Quickhull vs T.M. Chan vs Avis and Fukuda

Question

From Discrete lizard's answer and Handbook of Computational Geometry (Third edition, 2018) Section 26, Chazelle's solution of high dimensional convex hull achieved worst case optimal. T.M. Chan's algorithm made the practical implementation, and Avis and K. Fukuda's solution was more efficient.

However, I recently came across the Quickhull algorithm based on Qhull librtary, and from Mauricio Fernández's answer, it seemed that the Quickhull was faster than T.M. Chan's algorithm. This confused me a bit because T.M. Chan's algorithm was designed specifically for the high dimensional convex hull computation, while the Quickhull arise from the lower dimensional algorithms.

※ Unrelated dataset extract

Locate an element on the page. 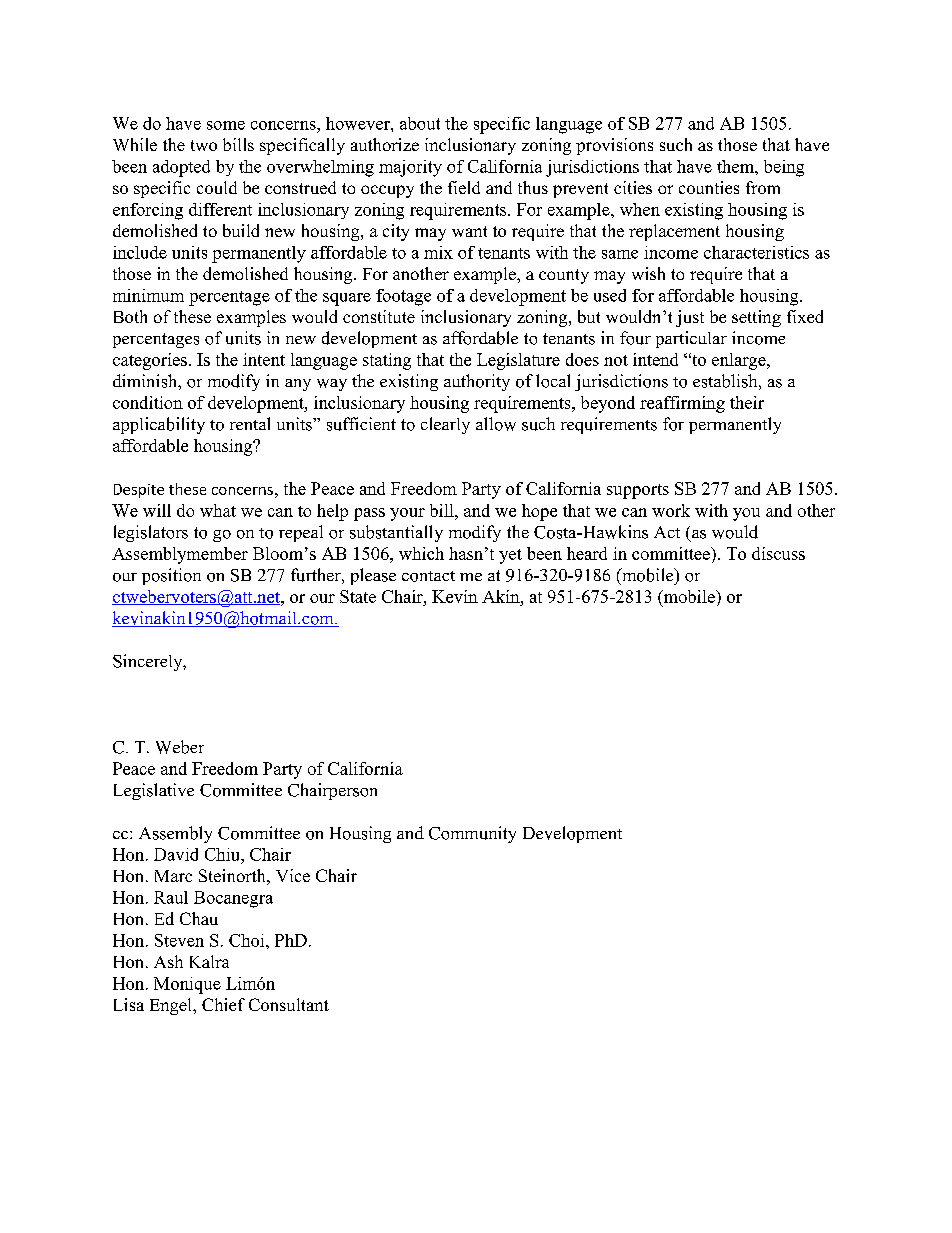 This page has width=952, height=1233. field is located at coordinates (464, 187).
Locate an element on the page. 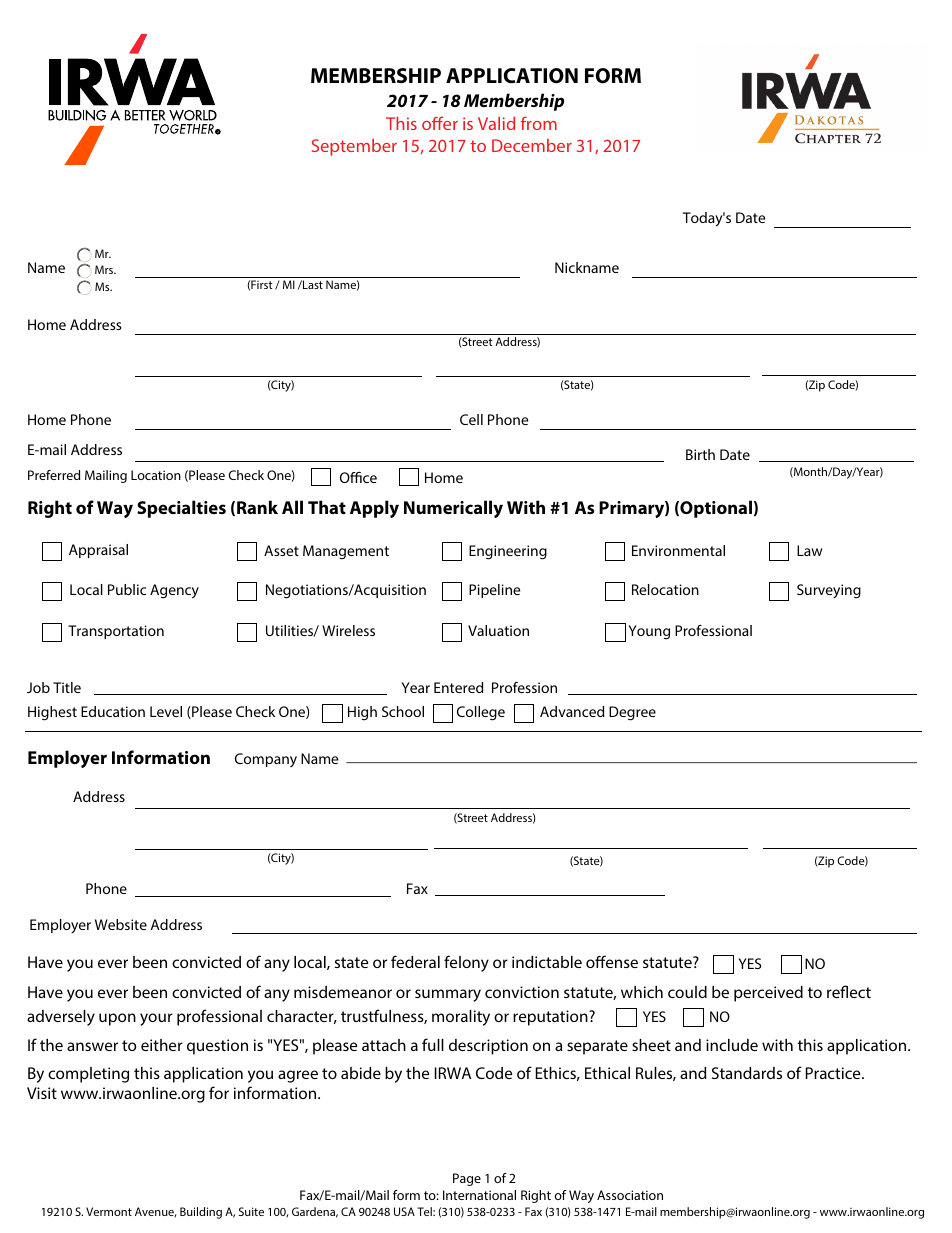  Valid is located at coordinates (496, 123).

Which algorithm was faster in theory and which algorithm is faster in practical, Quickhull,T.M. Chan's algorithm, or Avis and Fukuda's algorithm?

Answer 1

"Faster" has no meaning when you compare theoretical algorithms. In general the complexities are only known asymptotically, and for practical problem sizes these expressions can be completely irrelevant. Furthermore, in practice you deal more with expected complexities than with worst cases, and the former can strongly depend on the data distribution.

In the case of the convex hull, an important aspect is how soon the internal sites are discarded, leaving only the hull vertices. QuickHull is good at that and might perform favorably when $h$ is small (the expected complexity can drop to $O(n)$), though its worst-case complexity is terrible ($O(n^2)$).